Data listing:
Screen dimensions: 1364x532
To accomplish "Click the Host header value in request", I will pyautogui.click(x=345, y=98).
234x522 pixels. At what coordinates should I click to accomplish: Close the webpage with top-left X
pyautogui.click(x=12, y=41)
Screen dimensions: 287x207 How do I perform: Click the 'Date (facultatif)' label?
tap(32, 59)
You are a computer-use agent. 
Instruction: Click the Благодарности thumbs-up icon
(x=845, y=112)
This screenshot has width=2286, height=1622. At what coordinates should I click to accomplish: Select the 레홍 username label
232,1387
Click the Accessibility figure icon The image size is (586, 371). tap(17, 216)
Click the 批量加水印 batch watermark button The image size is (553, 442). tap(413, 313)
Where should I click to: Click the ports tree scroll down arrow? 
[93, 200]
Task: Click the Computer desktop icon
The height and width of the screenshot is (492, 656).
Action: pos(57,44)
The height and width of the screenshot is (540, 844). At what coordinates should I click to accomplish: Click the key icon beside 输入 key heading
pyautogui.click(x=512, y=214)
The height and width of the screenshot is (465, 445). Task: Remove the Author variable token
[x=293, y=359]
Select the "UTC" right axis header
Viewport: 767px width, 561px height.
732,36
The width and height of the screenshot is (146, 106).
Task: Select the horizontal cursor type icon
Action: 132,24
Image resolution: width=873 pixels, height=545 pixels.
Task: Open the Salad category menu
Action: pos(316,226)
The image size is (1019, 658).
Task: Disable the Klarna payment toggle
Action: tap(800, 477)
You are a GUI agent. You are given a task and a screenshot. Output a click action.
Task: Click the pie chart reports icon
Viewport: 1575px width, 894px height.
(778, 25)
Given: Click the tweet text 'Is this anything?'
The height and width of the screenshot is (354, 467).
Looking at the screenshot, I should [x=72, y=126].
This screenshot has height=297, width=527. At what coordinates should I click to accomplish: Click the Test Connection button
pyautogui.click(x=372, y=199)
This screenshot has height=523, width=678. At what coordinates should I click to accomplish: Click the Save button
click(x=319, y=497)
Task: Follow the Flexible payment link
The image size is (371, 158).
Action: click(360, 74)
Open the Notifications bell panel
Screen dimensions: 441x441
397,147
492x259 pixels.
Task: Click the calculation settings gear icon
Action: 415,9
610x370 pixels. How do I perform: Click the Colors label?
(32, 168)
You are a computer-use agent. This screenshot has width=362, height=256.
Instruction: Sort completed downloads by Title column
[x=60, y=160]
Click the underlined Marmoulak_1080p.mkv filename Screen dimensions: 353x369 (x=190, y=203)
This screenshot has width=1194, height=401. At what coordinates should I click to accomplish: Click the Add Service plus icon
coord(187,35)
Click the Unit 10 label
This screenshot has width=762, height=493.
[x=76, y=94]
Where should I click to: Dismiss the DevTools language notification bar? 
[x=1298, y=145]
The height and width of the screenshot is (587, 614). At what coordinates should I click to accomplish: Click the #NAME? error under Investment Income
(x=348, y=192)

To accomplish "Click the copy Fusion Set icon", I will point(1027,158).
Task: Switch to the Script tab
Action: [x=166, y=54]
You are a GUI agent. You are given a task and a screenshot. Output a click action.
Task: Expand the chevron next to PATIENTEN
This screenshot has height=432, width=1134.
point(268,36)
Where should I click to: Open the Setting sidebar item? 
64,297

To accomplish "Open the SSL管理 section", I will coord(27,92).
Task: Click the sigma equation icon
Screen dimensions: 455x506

What to do: Only one stretch of the entries above is wanted: the lines from the one containing "The height and width of the screenshot is (354, 467)." through the one containing "Task: Follow the Flexible payment link". Please reproduce it exactly.

Exercise solution:
The height and width of the screenshot is (354, 467).
Looking at the screenshot, I should [x=72, y=126].
This screenshot has height=297, width=527. At what coordinates should I click to accomplish: Click the Test Connection button
pyautogui.click(x=372, y=199)
This screenshot has height=523, width=678. At what coordinates should I click to accomplish: Click the Save button
click(x=319, y=497)
Task: Follow the Flexible payment link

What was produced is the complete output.